• TASK GOAL: Take the line with "Given: Click the import button in top toolbar" as the first and the last line of the data as the end. Write out both and every line between exactly, except pictures.

_ _ _ _

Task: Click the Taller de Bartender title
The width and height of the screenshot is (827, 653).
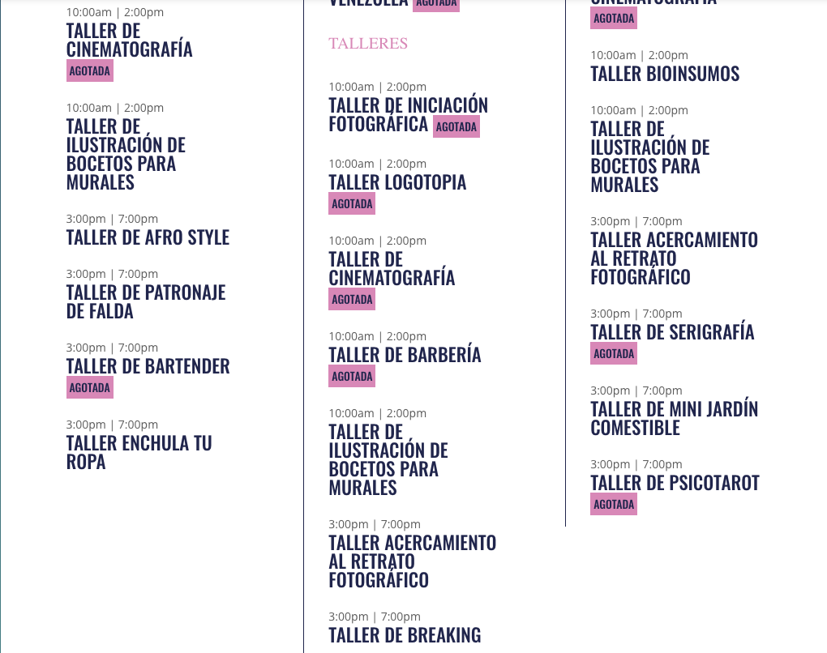Action: click(148, 366)
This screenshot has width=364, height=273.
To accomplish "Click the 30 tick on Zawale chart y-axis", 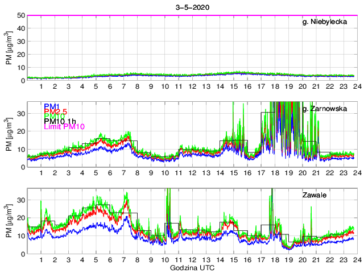I will tap(21, 200).
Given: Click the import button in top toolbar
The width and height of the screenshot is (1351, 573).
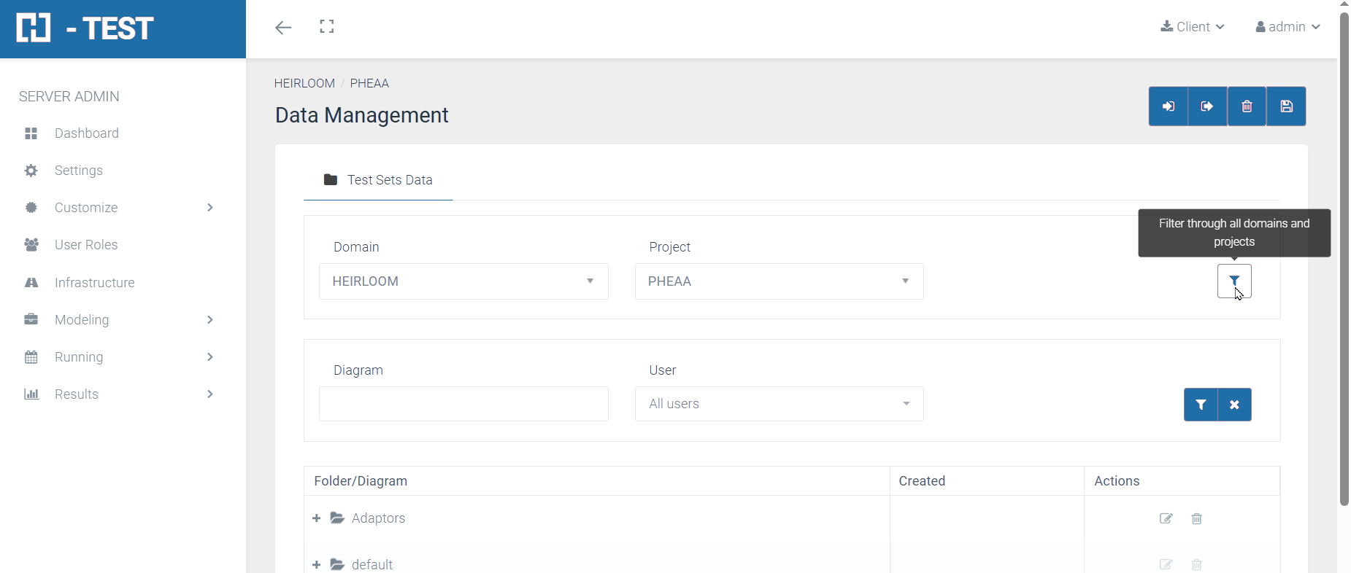Looking at the screenshot, I should point(1168,106).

_ _ _ _

• ANSWER SPACE:
Given: Click the import button in top toolbar
The width and height of the screenshot is (1351, 573).
Looking at the screenshot, I should point(1168,106).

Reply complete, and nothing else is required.